Source data:

◆ ◆ ◆

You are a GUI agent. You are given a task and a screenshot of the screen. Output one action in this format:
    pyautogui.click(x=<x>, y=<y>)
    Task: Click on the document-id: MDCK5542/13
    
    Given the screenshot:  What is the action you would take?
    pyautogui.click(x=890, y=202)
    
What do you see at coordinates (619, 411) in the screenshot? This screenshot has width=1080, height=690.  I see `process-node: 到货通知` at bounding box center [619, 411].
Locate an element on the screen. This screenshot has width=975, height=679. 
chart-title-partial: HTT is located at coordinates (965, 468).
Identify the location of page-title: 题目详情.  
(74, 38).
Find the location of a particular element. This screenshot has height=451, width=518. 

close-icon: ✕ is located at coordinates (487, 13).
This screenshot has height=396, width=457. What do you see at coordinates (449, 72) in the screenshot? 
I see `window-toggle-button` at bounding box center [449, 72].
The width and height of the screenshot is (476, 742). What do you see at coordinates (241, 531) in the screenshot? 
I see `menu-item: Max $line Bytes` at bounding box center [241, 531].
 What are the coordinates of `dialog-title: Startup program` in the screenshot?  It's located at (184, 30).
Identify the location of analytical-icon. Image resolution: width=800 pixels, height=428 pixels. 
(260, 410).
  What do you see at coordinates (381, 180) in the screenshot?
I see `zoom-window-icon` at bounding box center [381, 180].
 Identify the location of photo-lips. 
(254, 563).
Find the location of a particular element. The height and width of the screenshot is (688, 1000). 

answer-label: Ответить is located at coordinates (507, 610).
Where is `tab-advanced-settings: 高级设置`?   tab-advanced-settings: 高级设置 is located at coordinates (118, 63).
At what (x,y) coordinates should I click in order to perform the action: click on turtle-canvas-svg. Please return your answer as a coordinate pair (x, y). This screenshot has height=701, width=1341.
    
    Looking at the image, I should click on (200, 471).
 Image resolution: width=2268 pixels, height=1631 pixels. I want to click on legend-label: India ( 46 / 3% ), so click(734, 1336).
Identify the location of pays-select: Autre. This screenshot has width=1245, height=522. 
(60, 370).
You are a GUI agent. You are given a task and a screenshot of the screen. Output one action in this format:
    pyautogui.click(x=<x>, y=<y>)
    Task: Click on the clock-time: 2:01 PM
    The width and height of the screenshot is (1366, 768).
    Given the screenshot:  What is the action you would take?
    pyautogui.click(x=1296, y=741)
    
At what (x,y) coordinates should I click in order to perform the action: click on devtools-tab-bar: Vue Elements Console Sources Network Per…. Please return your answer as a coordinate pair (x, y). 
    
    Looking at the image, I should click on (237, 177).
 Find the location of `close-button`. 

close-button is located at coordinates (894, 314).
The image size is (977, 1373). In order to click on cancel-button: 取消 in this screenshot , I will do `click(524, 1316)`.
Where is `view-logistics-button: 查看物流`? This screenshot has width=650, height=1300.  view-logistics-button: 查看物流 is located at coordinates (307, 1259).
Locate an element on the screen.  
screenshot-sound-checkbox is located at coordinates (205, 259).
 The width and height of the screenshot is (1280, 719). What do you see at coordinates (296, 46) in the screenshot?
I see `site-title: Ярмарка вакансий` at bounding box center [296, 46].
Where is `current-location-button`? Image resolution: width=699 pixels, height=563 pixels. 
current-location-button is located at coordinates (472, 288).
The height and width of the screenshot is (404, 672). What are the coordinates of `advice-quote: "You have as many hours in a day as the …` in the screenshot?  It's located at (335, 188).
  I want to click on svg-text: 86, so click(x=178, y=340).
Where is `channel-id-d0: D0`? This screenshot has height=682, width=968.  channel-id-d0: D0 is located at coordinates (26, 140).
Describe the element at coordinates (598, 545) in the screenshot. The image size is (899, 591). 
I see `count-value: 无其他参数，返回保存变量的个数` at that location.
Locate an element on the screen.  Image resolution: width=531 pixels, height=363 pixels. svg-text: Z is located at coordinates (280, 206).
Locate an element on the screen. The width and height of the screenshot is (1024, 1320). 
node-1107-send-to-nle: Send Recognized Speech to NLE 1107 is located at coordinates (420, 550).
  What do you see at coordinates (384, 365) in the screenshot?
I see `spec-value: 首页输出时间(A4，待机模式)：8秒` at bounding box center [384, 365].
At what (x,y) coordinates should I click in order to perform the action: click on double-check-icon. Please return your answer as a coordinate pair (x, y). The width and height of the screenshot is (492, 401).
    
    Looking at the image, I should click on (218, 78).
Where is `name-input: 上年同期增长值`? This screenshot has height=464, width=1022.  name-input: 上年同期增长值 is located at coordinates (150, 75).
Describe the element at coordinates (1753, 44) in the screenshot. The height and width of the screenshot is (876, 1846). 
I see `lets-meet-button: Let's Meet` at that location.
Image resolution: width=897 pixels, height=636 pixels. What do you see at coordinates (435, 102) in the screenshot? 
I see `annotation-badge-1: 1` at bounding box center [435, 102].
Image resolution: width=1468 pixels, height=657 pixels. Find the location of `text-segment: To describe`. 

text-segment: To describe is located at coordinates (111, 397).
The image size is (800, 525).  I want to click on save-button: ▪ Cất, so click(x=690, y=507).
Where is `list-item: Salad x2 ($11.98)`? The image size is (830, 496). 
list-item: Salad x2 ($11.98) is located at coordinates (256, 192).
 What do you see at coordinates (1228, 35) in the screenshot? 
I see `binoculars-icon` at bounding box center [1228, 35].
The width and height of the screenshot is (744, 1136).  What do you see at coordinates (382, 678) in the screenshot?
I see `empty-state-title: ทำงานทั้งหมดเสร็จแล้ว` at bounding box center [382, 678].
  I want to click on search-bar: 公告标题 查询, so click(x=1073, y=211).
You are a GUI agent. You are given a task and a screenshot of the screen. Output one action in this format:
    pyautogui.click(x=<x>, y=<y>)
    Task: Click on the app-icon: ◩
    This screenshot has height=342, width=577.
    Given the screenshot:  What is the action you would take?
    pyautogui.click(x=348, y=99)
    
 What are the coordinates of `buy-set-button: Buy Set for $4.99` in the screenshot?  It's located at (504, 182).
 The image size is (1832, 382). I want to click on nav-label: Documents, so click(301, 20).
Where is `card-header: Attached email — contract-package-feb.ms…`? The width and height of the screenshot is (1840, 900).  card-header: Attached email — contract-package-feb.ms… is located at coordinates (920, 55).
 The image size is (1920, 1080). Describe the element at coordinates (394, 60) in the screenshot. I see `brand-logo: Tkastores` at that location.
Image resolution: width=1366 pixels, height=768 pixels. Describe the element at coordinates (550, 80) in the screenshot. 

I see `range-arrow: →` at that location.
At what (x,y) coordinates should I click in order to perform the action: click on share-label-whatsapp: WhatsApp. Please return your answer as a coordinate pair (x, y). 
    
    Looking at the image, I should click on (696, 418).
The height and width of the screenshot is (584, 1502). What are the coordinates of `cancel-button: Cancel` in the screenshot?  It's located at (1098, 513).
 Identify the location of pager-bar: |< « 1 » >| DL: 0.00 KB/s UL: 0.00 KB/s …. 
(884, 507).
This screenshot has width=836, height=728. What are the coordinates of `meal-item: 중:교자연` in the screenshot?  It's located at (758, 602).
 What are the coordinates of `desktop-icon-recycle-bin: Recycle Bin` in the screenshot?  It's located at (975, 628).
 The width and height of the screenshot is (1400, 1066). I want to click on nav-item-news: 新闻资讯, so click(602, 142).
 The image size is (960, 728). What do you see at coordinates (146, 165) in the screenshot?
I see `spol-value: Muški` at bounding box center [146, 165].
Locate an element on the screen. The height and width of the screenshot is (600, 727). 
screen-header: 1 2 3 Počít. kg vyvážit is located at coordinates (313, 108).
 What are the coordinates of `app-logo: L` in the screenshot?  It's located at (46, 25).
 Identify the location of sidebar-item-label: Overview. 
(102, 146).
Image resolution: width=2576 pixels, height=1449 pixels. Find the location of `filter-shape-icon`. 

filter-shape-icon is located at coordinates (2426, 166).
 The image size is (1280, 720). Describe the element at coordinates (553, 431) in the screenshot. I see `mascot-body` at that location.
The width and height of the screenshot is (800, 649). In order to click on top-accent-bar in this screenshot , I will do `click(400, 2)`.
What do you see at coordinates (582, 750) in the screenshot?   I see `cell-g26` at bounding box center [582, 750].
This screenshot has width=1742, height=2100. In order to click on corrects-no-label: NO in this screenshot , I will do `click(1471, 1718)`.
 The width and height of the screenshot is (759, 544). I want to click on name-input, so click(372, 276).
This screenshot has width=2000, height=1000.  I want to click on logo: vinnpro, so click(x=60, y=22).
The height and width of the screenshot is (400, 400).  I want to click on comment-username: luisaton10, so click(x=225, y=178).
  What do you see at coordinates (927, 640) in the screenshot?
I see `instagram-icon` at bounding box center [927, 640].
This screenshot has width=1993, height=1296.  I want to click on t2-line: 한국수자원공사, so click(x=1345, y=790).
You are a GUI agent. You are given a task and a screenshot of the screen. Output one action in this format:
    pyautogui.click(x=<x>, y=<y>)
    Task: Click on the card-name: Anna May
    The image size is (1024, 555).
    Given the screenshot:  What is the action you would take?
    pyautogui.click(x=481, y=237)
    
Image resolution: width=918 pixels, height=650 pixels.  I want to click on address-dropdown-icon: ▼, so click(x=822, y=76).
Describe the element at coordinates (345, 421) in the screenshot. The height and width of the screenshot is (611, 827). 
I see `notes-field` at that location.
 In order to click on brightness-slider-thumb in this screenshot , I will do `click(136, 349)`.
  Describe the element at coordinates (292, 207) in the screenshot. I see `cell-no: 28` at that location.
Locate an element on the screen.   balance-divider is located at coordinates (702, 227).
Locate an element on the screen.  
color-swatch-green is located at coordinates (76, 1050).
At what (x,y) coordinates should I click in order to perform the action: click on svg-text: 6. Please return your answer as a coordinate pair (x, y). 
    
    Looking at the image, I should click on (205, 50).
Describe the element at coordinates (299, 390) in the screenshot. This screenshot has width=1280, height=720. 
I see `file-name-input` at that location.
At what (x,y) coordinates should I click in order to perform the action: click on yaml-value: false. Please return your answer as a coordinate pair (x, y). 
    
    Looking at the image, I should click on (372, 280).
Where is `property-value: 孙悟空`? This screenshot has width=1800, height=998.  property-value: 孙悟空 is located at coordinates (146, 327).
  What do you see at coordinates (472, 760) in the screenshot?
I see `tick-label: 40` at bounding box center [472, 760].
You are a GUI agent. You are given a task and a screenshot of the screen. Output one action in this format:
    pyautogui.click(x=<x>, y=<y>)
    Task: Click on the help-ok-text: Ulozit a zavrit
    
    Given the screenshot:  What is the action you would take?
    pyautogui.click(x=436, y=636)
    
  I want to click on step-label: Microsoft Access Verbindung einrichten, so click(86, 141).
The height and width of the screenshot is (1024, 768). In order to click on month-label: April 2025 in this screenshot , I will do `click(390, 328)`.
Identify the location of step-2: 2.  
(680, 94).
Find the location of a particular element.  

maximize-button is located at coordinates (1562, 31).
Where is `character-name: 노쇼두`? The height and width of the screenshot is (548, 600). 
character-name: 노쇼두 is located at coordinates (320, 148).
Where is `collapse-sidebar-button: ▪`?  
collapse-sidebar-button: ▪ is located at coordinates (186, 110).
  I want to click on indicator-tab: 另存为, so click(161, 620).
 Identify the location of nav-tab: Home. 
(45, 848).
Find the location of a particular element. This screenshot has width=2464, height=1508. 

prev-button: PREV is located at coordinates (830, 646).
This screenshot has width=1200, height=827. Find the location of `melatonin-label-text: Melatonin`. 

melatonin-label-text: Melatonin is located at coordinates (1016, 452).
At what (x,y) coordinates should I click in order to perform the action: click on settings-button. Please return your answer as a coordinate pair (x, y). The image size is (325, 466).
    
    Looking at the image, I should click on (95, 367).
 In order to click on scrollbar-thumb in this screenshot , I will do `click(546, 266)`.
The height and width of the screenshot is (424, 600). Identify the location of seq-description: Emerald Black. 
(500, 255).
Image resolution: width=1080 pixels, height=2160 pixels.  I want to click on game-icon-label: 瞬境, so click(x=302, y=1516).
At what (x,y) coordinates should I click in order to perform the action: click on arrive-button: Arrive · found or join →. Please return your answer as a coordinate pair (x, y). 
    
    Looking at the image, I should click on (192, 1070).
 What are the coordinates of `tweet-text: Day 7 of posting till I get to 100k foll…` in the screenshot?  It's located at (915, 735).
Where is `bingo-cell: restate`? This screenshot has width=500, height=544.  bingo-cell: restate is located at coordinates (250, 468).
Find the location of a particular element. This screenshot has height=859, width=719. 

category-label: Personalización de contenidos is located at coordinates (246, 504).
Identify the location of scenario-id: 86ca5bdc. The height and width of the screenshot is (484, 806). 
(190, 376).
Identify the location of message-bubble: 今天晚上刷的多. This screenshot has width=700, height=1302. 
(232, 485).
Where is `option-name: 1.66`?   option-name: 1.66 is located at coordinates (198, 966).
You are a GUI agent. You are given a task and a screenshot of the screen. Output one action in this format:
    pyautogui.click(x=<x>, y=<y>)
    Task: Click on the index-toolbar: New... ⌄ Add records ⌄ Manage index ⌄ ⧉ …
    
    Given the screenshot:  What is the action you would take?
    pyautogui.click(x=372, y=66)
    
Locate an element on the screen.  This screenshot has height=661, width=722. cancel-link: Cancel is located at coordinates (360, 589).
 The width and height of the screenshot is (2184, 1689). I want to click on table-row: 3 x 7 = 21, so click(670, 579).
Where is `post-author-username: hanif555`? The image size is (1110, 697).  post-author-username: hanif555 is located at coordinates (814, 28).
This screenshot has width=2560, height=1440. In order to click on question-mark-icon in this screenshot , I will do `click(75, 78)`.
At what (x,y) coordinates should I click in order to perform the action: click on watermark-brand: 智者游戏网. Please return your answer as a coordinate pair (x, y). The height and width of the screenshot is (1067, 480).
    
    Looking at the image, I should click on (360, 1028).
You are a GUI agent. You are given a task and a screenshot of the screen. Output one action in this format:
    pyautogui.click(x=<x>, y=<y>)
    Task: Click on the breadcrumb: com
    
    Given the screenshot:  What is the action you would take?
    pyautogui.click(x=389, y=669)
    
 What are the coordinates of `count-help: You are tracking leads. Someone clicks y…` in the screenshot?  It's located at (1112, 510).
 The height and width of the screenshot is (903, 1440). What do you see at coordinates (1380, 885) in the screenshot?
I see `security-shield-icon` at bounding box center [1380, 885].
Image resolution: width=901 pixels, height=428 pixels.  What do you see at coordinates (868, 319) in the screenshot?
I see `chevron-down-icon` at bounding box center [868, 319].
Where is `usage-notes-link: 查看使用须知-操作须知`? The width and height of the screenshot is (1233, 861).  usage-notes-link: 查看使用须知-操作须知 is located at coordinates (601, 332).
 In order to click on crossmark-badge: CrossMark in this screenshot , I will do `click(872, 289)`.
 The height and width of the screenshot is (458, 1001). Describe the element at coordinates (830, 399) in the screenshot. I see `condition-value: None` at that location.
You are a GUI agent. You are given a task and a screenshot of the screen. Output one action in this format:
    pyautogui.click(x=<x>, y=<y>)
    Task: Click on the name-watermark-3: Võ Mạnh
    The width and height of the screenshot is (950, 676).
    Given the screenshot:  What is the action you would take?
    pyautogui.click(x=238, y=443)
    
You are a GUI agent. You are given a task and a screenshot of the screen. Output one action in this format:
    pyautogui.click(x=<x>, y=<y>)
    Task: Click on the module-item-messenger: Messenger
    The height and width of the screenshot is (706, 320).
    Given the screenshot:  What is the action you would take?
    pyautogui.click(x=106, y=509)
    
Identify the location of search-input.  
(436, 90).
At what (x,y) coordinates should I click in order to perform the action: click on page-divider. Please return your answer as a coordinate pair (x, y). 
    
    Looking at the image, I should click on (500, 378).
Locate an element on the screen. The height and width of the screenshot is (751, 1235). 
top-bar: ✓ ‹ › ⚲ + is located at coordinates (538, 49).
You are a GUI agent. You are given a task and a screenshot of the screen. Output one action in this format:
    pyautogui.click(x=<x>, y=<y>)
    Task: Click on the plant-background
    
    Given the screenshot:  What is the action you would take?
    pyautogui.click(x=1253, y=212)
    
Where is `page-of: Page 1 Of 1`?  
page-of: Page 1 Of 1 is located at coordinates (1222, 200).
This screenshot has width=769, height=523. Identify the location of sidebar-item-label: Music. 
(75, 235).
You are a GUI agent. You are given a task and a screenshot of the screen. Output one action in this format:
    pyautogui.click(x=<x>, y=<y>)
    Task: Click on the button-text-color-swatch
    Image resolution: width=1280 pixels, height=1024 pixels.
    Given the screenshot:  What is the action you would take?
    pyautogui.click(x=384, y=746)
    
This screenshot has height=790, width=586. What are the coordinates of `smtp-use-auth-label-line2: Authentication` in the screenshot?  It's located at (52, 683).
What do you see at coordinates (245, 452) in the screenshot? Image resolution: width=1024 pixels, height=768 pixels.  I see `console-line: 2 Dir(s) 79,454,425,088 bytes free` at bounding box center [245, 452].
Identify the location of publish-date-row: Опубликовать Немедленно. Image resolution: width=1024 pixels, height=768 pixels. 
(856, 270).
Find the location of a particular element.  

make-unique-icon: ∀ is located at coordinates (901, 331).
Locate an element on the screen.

◆ ◆ ◆

What you are asked to do ->
How many lines in the rows above contain the string "link"? Reply with the number only.

Result of this exercise ->
2